Lange meinte ich, dass mir Ihr Brief die Mühe meiner Antwort nicht wert sei. Bei näherer Betrachtung fiel mir jedoch auf, dass Sie bei der Rechtfertigung Ihrer Tätigkeit, genau dem selben fatalen Irrtum unterliegen wie die Verfasser der 5. IV-Revision – allen voran Ihr Chef, der Direktor des BSV: Dass nämlich eine geschützte Werkstatt ein erheblicher Beitrag zur Integration – für ALLE Behinderten - und so zu sagen gottgegeben sei. Sie sagen es ja: Weil Behinderte und ihre Angehörigen sehr frustriert wären, würden sie „Gott und die Welt“ anklagen. Lassen wir den lieben Gott besser beiseite und bleiben wir auf dem Boden der Realität. Das ganze Heimwesen, und somit das eigentliche Unglück Behinderter, hat nämlich mit Gott sehr wenig zu tun. Es ist eine Menschenerfindung mit einem einzigen Zweck: Behinderte irgendwo an den Rand der Gesellschaft zusammen zu pferchen, sie zur „Arbeit“ zu zwingen und mächtig daran zu verdienen. Dass eine geschützte Werkstatt und das Heim ein Menschenverbrechen, eigentliche Sklaverei ist, daran wird auch mein Besuch Ihres Betriebes kaum etwas ändern. Diese Tatsache bleibt auch dann bestehen, falls Sie Ihren behinderten „Mitarbeitern“ – von denen sprechen wir ja; und nicht von Ihren nichtbehinderten und sicherlich gut entlöhnten Kumpanen – anstatt 2.80 3.75 in der Stunde bezahlen Und auch dann, falls Ihre „Mitarbeiter“ scheinbar ganz freiwillig und gern bei Ihnen „arbeiten“. Menschen an einen „Wohn-“ und „Arbeits-“ Ort zwingen war, ist und bleibt ein furchtbares Delikt gegen die Menschenrechte!
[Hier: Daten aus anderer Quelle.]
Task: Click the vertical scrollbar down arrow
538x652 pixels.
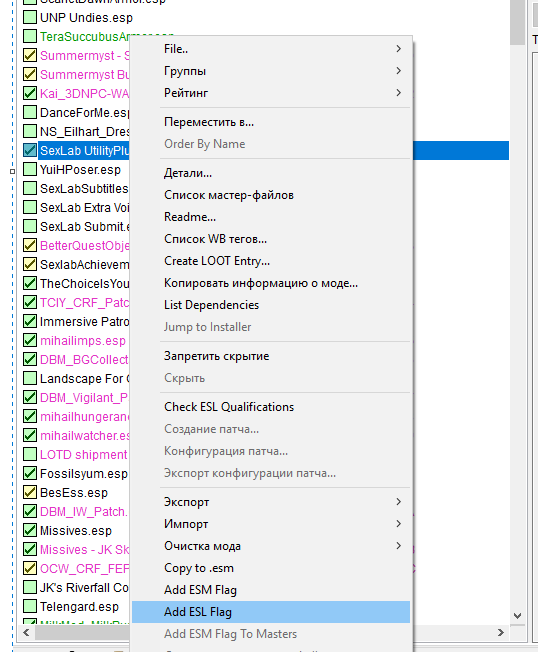Action: click(518, 616)
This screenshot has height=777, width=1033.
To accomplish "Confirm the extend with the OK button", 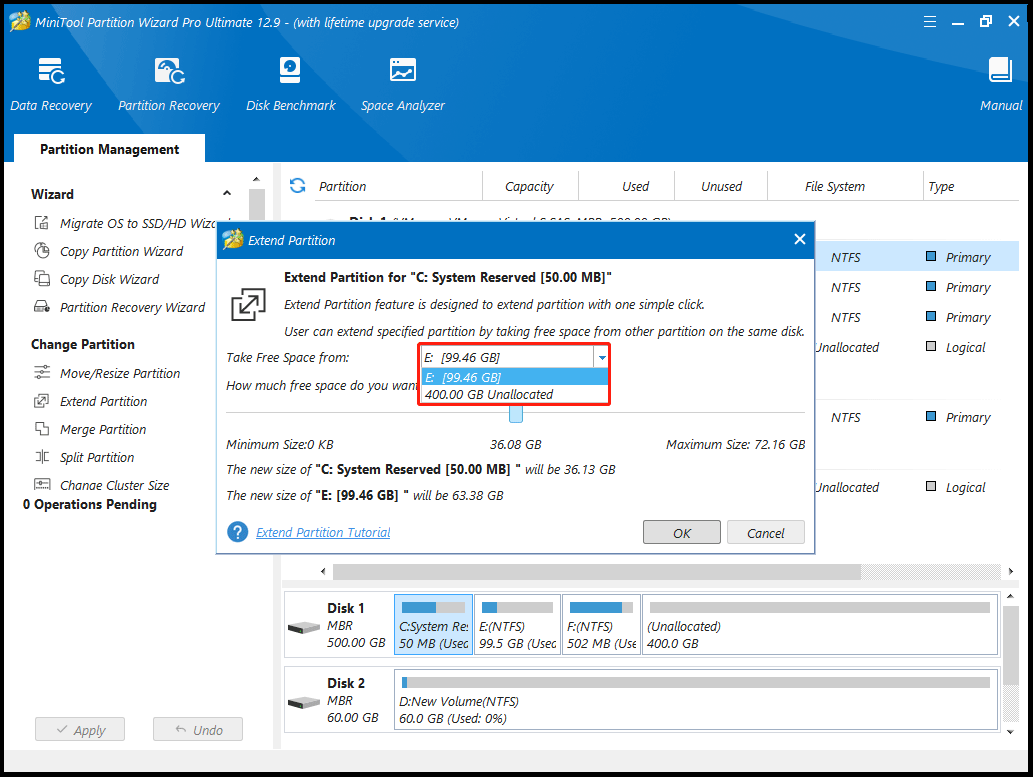I will (681, 533).
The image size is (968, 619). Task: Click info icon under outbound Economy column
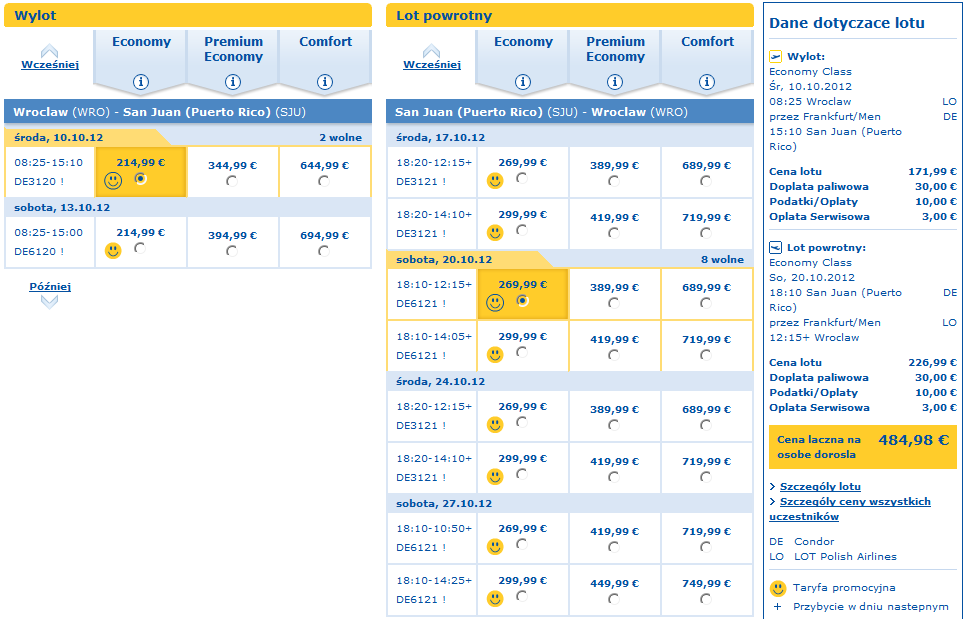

Und wenn sie in einem Interview mit der Zeitschrift der Pro Infirmis behaupten: „Eine Institution ist kein Gefängnis“, so muss ich Ihnen schon Recht geben. Für gut bezahlte Heimleiter sind Heime und geschützte Werkstätten tatsächlich kein Gefängnis. Anders sieht die Situation bei den als Behinderte Stigmatisierten aus: Institutionen sind Gefängnisse! Mehrere Jahre musste ich in Heimen vegetieren und um ein Härchen wäre auch ich lebenslänglich ein Opfer einer Institution geblieben. Ausserdem habe ich, der offenbar davon – wie Sie sagen - keine Ahnung hat, mehrere Freunde, die in einem solchen Betrieb „arbeiten“ und „wohnen“ (müssen). Nur ist meine Perspektive eine gänzlich andere als Ihre: Während Sie und Ihresgleichen an der Aufrechterhaltung der menschenverachtenden Institutionen verdienen, müssen meine Freunde und ich dafür teuer bezahlen: mit dem Verlust unserer Freiheit, der Menschenwürde und unseres eigentlichen Lebens. Kurz: Während Sie von unserer Segregation leben, gehen wir dadurch zugrunde.

Darum fordere ich die Wahlfreiheit für ALLE Menschen und rufe zur Ablehnung der Revision auf! Sie würde nämlich genau das Gegenteil bewirken: ALLE Behinderte müssten im Heim „wohnen“ und in der geschützten Werkstatt „arbeiten“.

Uns würde – wie H. jetzt bereits fordert - kein Platz mehr in der Gesellschaft zugestanden werden.